◆ DO THIS
Report how many lines in the entries below contain the string "text", treating case as significant. Give only the number.

◆ TASK MATERIAL
────────────────────────────────────────

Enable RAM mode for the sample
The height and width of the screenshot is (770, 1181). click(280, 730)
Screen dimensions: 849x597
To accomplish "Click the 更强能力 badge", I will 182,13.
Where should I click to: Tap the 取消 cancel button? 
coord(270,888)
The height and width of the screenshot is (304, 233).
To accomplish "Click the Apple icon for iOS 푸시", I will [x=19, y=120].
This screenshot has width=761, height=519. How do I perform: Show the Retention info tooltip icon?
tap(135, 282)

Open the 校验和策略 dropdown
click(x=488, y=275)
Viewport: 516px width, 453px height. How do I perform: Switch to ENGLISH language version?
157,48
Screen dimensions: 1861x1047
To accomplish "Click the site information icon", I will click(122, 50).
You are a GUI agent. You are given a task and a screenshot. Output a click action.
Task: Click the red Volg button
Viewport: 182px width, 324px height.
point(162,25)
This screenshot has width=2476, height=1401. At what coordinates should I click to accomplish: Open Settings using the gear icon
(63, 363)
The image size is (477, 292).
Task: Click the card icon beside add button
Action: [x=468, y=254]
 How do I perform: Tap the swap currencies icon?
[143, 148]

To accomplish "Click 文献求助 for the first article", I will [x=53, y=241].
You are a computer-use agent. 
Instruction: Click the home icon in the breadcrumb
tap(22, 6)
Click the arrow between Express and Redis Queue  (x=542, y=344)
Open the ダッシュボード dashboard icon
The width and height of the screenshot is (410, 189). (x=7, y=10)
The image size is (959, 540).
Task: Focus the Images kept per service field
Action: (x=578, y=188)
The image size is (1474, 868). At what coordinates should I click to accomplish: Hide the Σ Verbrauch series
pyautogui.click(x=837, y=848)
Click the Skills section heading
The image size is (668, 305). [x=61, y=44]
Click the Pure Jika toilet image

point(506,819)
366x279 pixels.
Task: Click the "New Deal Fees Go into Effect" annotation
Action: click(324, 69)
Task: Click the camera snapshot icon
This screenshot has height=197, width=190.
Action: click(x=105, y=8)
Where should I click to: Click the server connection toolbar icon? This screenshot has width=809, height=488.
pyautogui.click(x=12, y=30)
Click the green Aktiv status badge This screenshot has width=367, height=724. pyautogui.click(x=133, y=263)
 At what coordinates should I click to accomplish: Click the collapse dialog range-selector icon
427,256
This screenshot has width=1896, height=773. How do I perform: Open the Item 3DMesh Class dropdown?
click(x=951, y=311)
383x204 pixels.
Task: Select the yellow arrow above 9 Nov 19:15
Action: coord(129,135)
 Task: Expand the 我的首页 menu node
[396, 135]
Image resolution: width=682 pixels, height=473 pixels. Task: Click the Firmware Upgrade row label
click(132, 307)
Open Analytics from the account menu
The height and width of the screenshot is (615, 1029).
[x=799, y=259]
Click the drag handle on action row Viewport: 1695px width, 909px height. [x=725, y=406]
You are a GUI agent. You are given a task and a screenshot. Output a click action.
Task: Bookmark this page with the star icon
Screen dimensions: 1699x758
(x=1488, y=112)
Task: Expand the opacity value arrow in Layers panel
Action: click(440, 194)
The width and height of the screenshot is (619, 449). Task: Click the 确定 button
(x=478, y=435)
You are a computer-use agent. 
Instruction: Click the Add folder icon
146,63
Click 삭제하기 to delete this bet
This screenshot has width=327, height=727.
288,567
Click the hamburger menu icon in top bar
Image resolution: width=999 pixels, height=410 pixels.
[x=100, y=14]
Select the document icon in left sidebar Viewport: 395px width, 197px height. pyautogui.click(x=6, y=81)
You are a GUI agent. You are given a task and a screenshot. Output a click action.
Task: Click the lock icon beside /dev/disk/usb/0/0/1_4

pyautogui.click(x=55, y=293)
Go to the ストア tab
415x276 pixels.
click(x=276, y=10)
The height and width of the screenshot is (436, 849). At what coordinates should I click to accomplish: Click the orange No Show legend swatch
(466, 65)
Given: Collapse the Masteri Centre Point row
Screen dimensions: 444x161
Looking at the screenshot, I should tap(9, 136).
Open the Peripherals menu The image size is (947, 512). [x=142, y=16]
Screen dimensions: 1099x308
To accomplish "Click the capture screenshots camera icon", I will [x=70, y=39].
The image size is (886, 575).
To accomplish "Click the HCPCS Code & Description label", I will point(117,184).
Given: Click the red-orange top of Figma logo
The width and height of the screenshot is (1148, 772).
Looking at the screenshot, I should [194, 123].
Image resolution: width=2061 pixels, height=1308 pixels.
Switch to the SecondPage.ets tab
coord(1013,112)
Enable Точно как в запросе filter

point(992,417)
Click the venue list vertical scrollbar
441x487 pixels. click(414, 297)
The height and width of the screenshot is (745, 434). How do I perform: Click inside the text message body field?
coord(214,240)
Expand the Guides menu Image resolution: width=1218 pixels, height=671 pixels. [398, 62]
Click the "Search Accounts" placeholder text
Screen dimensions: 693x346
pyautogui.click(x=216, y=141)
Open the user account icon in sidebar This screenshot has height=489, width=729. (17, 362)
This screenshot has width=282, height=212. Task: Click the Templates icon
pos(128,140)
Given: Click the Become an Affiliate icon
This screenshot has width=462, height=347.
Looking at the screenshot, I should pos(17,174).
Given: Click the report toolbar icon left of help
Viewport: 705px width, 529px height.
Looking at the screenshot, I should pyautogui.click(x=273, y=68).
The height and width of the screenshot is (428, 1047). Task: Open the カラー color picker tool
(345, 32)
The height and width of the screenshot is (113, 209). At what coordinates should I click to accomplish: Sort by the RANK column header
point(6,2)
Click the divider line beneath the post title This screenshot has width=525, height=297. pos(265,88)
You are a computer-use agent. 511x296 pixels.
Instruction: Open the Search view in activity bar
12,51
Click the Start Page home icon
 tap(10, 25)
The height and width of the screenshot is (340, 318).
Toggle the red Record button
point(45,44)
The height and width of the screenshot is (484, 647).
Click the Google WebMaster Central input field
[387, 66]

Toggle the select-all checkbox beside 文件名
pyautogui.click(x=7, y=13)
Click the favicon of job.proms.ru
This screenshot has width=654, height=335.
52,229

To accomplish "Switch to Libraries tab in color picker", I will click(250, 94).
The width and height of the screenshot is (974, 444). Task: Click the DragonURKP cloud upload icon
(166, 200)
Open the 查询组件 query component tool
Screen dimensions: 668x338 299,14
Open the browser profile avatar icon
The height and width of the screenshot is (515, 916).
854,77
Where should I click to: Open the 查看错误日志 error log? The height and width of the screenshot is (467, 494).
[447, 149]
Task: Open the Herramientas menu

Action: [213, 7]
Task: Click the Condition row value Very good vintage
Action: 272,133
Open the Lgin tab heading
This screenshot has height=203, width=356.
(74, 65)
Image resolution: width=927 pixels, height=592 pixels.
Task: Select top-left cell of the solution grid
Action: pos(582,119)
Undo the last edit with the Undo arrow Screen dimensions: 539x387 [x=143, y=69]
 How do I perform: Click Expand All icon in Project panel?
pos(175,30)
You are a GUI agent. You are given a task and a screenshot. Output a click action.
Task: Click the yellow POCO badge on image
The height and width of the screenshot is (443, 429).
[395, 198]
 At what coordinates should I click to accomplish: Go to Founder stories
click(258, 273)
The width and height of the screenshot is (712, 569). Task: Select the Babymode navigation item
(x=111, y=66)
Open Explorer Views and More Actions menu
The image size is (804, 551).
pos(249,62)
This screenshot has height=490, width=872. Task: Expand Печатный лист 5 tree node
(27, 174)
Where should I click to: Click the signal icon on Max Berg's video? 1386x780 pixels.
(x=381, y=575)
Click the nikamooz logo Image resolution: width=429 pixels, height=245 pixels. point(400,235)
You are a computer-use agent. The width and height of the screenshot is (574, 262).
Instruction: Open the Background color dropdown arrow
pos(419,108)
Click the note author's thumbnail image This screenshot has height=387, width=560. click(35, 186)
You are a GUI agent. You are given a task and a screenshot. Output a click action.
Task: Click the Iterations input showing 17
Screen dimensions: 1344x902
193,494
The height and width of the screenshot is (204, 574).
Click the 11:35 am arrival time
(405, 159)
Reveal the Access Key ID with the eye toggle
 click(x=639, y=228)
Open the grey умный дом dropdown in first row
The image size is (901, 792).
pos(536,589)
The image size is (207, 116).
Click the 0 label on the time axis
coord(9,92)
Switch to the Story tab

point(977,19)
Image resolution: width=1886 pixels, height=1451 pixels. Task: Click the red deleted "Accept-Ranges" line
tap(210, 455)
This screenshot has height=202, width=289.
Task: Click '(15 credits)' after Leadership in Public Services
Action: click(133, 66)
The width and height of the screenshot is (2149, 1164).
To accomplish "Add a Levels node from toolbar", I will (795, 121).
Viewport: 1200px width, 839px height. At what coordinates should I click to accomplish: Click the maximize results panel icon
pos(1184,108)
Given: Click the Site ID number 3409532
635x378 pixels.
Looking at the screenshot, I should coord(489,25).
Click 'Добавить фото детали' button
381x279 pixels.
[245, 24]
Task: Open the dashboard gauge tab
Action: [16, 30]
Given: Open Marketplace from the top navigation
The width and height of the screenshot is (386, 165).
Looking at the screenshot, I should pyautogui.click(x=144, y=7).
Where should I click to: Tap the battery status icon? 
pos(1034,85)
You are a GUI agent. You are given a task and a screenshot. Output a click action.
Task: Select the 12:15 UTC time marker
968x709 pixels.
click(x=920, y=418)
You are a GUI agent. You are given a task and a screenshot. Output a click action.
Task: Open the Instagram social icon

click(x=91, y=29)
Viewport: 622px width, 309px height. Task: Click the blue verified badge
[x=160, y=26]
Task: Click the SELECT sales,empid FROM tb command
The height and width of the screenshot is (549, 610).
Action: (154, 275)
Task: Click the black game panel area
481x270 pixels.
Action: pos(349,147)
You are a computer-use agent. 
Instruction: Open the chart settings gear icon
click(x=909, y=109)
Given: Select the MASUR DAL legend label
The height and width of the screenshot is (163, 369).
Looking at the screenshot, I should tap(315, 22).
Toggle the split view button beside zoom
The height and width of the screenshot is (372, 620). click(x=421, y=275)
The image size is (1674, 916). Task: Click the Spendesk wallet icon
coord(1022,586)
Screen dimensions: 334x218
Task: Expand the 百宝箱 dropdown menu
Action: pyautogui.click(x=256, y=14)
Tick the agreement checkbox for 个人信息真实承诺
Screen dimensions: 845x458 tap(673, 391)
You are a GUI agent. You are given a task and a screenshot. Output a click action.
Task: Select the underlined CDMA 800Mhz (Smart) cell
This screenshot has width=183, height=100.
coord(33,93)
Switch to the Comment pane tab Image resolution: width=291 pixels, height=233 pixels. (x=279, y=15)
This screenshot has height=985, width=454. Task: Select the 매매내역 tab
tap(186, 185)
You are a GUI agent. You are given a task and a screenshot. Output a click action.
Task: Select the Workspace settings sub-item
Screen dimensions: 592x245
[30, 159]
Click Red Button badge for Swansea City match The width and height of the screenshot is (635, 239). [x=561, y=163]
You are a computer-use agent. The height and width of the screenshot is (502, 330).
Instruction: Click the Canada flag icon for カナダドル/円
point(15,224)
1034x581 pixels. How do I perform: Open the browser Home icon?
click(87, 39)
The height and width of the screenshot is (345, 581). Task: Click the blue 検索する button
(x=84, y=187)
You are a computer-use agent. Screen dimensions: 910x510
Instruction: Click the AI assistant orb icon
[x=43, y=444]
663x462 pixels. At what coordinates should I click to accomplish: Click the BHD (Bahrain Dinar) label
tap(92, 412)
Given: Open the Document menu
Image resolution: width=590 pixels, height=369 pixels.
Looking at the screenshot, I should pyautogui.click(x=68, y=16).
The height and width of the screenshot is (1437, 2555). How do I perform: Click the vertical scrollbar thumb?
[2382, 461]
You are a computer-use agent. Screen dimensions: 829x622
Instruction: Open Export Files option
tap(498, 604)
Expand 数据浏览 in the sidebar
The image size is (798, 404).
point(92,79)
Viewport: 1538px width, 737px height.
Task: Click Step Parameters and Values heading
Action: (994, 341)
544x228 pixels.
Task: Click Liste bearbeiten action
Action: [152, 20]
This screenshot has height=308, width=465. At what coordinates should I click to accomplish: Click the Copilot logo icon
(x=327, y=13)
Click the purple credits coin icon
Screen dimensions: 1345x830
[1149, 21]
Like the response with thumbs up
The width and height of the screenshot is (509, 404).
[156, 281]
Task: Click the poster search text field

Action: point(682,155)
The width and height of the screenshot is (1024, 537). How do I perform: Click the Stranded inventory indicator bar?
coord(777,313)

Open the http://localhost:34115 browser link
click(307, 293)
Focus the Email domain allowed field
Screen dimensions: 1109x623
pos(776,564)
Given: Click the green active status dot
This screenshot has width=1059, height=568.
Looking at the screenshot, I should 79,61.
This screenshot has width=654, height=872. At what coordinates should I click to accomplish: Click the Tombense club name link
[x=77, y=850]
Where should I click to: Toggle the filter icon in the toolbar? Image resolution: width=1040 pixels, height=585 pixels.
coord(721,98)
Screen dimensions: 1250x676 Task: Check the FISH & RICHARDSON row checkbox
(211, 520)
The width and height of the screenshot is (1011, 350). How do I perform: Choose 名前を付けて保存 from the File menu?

────────────────────────────────────────

◆ SOLUTION FOR THIS PROBLEM
3